The lack of JAMF staff feedback on here is a little concerning.
I'd suggest logging a ticket if you haven't already so they can gauge the severity/impact.
@bprc, this is a user forum, and while JAMF folk occasionally chime in,
if you need or expect official communication with JAMF, your TAM is the route.
Glad you were able to resolve your issue!
I was preparing to do this upgrade myself when I saw this thread. I reached out to my support buddy who said that an engineer is looking into the issue, but we also schedule a WebEx to run through the upgrade with him on the line in case something bombs. JAMF support is great!
I ran into this yesterday and opened a support case. I sent the tech a link to this thread today.
I logged a ticket and got a confirmation that it was a defect.
This issue is still not fixed with the 9.91 installer.
Holy Crow! How frustrating! I was attempting to upgrade our environment from 9.81 to 9.91 and the installer failed. Log file error: "There was an unexpected error running 'robocopy.exe "C:Program FilesJSS System.TimeoutException: Running 'robocopy.exe' timed out after '60' seconds."

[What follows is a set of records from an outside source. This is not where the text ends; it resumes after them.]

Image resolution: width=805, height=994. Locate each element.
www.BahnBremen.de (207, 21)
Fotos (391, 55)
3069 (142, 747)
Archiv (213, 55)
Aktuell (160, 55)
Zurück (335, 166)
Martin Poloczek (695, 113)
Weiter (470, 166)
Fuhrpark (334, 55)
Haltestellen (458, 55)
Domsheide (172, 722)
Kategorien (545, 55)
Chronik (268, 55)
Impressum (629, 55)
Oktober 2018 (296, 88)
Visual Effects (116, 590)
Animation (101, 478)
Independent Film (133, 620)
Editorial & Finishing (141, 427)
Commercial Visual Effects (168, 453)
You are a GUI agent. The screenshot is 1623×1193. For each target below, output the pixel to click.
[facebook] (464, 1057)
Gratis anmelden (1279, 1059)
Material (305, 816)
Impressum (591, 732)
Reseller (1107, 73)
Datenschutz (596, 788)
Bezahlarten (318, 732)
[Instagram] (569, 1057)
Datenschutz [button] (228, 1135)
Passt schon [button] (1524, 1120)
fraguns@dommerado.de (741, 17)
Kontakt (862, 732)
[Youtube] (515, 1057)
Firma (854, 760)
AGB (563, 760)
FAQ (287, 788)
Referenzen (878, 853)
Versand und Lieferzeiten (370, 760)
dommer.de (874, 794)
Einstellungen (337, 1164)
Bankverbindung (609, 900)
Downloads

I opened a ticket with JAMF . . . and my reply was to try the installer again. SMH*
Before opening the ticket, I had tried the installer multiple times. Truth of the matter is that the recommendation (to try installing again) only makes the situation worse.

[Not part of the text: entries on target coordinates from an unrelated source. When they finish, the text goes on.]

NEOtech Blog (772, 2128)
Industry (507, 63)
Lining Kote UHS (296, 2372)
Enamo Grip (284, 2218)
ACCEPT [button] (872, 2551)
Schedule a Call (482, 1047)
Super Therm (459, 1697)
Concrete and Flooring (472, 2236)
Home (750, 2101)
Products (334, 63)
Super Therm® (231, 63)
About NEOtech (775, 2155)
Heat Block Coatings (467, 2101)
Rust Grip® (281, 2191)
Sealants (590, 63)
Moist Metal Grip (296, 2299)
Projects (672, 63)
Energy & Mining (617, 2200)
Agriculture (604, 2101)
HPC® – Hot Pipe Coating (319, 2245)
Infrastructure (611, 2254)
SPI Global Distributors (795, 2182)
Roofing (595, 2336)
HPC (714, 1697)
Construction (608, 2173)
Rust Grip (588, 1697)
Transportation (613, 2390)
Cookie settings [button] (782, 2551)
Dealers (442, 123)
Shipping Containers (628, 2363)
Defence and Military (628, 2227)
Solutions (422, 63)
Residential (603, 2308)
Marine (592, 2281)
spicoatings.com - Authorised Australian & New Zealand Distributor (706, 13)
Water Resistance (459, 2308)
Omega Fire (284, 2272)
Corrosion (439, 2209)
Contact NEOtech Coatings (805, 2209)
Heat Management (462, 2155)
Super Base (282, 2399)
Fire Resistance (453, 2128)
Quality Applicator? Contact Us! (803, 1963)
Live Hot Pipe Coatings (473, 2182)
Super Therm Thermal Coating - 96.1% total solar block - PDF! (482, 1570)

What seems to be happening is if the JSS folder is too large, robocopy times out before the folder can complete copying the pre-install backup.

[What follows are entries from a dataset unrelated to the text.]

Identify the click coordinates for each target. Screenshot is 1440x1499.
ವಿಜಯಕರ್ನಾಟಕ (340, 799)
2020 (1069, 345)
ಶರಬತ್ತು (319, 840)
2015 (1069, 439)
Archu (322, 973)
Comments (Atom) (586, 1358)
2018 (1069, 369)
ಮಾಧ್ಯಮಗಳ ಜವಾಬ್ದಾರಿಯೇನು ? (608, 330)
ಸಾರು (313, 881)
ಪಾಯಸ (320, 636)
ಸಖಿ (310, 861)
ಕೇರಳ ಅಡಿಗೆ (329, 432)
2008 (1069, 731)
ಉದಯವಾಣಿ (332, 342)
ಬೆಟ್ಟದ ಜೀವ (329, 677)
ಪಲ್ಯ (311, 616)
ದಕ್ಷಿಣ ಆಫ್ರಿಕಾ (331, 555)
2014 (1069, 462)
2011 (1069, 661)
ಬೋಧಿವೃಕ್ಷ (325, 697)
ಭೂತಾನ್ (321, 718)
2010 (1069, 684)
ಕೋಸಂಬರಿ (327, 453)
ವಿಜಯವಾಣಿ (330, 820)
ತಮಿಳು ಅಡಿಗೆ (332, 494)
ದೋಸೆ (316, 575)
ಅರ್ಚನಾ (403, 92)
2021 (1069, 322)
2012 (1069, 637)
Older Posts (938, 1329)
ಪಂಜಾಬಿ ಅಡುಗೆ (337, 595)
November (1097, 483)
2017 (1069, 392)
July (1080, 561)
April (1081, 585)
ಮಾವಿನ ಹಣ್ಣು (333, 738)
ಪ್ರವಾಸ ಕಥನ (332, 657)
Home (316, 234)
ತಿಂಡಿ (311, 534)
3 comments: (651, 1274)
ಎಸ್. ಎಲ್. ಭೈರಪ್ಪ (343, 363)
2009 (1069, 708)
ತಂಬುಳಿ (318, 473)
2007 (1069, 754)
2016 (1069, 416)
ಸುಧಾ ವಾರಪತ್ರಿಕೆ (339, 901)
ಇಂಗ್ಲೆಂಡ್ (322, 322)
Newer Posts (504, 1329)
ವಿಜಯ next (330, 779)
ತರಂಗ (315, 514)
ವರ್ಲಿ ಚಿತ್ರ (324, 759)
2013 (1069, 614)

To compound the issue when the installer attempts the robocopy backup it creates the backup within the JSS folder that it is trying to backup: JSS_BACKUP_DIR=C:Program FilesJSSBackupsJSS-20160511-083832
After five attempted installations, my JSS folder had ballooned an additional 2.5GB in size, because of the numerous backups created each time that I ran the installer. Since there is no mechanism in the installer to delete the failed robocopy backup, the JSS folder continued to grow in size each time the installer runs.
With a JSS folder now 7GB in size I began to work on some clean up. By making a back up of the JSS folder to another volume and then manually deleting log files, back ups and the failed installer backups, I was able to reduce the JSS folder to under 1GB.
With the JSS folder now a manageable size, the installer worked fine and I was able to complete my installs.
I'm glad that I was able to figure this out on my own, and I hope very much that the next release will take this issue into consideration, as this seems to be a rather serious flaw.
My JSS folder was down to less than 300MB and I am still getting the failures with Robocopy timing out. Very frustrating...
Seems like migrating to another server platform is the way to avoid these bugs. Cheers for keeping the post updated.
For future troubleshooting.1603 is a "general error" speaking in msi-errors. Check logfiles in %temp% or %windir%/temp on your windows server for more accurate logs when facing this.